A deal to house homeless adults infected with coronavirus at the Freepoint Hotel in Cambridge has fallen through. Instead, they will be taken to “a regional hotel” outside the city, said Jeremy Warnick, a spokesman for the city, on Wednesday.

Warnick confirmed the collapse of the agreement between the hotel and the state after Cambridge Day asked for response to a report that the Freepoint was not going to take homeless people who had tested positive for Covid-19, as had been announced by the city and state on April 10. City Manager Louis A. DePasquale had told the City Council on Monday that the hotel would start accepting them on Thursday or Friday.

Acting on a tip, a reporter called the Freepoint Wednesday and asked if that was true. A receptionist said: “I don’t think so.” In another sign that the plan had changed, the hotel was accepting reservations into next week.
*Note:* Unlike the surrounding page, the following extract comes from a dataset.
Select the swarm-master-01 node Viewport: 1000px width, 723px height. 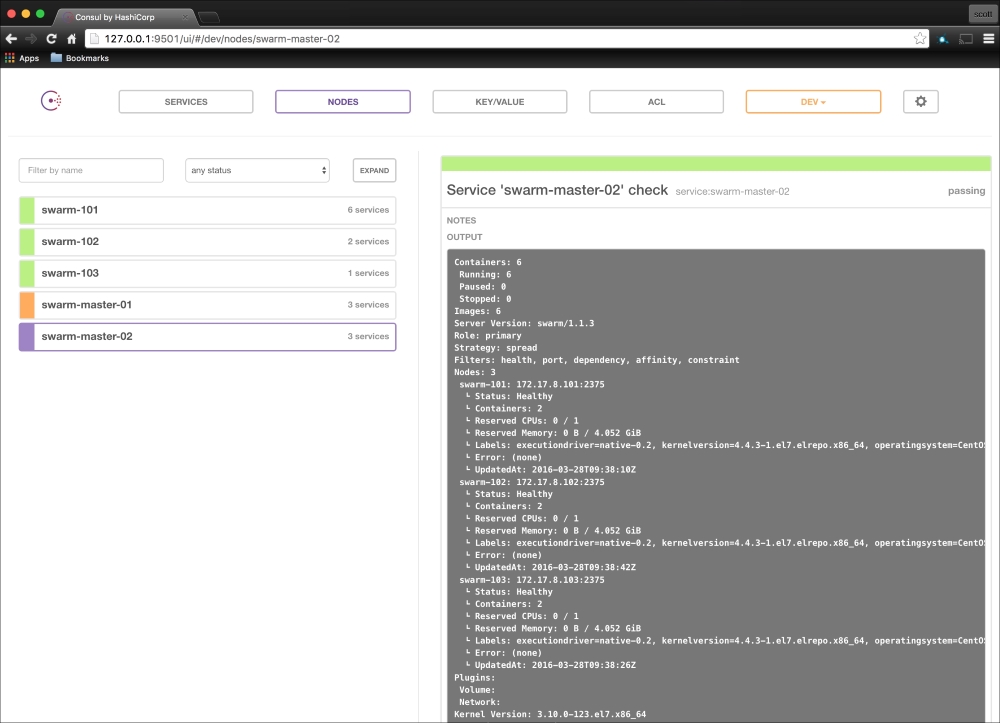tap(207, 305)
State spokespersons and a hotel manager didn’t respond to emails and phone messages. Warnick said the state would have to answer questions about why the agreement fell through.

It was the second change in the city’s plans to house homeless adults at the War Memorial, the athletic center for Cambridge Rindge and Latin School and the community, to prevent the spread of the coronavirus. Originally the complex was to include three areas: a 20-bed unit for homeless people who were awaiting test results and needed to be quarantined; an area for 25 to 50 people who were infected and had to remain in isolation; and a shelter for 50 to 100 homeless adults who were not sick.

The quarantine unit opened Tuesday; as of Wednesday no one was staying there, Warnick said. The shelter, in the field house, is expected to open Friday.

After the state reached an agreement with the Freepoint, city officials said they would keep the isolation unit as an “overflow” area in case the hotel ran out of space. That is still the plan, Warnick said Wednesday.

Homeless people who are diagnosed with Covid-19 will be taken to a hotel in Lexington to spend their isolation, Warnick said. He did not name the hotel, though the City Council was told it was the Aloft, a Marriott branded site near the Concord line. Later, homeless people with the virus will go to a hotel in the region, he said, also unnamed.